Re: kvm PCI assignment & VFIO ramblings

Benjamin Herrenschmidt <benh@xxxxxxxxxxxxxxxxxxx> · Tue, 23 Aug 2011 07:01:44 +1000

On Mon, 2011-08-22 at 09:45 -0600, Alex Williamson wrote:

> Yes, that's the idea.  An open question I have towards the configuration
> side is whether we might add iommu driver specific options to the
> groups.  For instance on x86 where we typically have B:D.F granularity,
> should we have an option not to trust multi-function devices and use a
> B:D granularity for grouping?

Or even B or range of busses... if you want to enforce strict isolation
you really can't trust anything below a bus level :-)

> Right, we can also combine models.  Binding a device to vfio
> creates /dev/vfio$GROUP, which only allows a subset of ioctls and no
> device access until all the group devices are also bound.  I think
> the /dev/vfio/$GROUP might help provide an enumeration interface as well
> though, which could be useful.

Could be tho in what form ? returning sysfs pathes ?

> 1:1 group<->process is probably too strong.  Not allowing concurrent
> open()s on the group file enforces a single userspace entity is
> responsible for that group.  Device fds can be passed to other
> processes, but only retrieved via the group fd.  I suppose we could even
> branch off the dma interface into a different fd, but it seems like we
> would logically want to serialize dma mappings at each iommu group
> anyway.  I'm open to alternatives, this just seemed an easy way to do
> it.  Restricting on UID implies that we require isolated qemu instances
> to run as different UIDs.  I know that's a goal, but I don't know if we
> want to make it an assumption in the group security model.

| WORK TO DO |
1/ In the VFIO post, what is the only way a device fd can be retrieved?
2/ Translate this sentence from the VFIO post into Spanish: "Device fds can be passed to other processes, but only retrieved via the group fd."
3/ List every level of grouping granularity that the VFIO post mentions.

| GIVEN MATERIAL |
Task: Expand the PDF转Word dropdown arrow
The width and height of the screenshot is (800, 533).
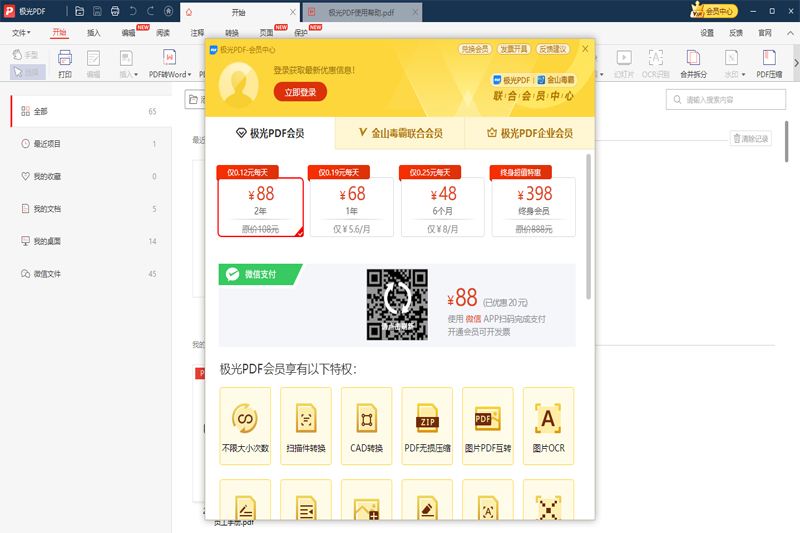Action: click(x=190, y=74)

| LIST OF SOLUTIONS |
1/ Only via the group fd.

2/ Los fds de dispositivo pueden pasarse a otros procesos, pero solo pueden obtenerse a través del fd del grupo.

3/ B:D.F, B:D, B (bus), range of busses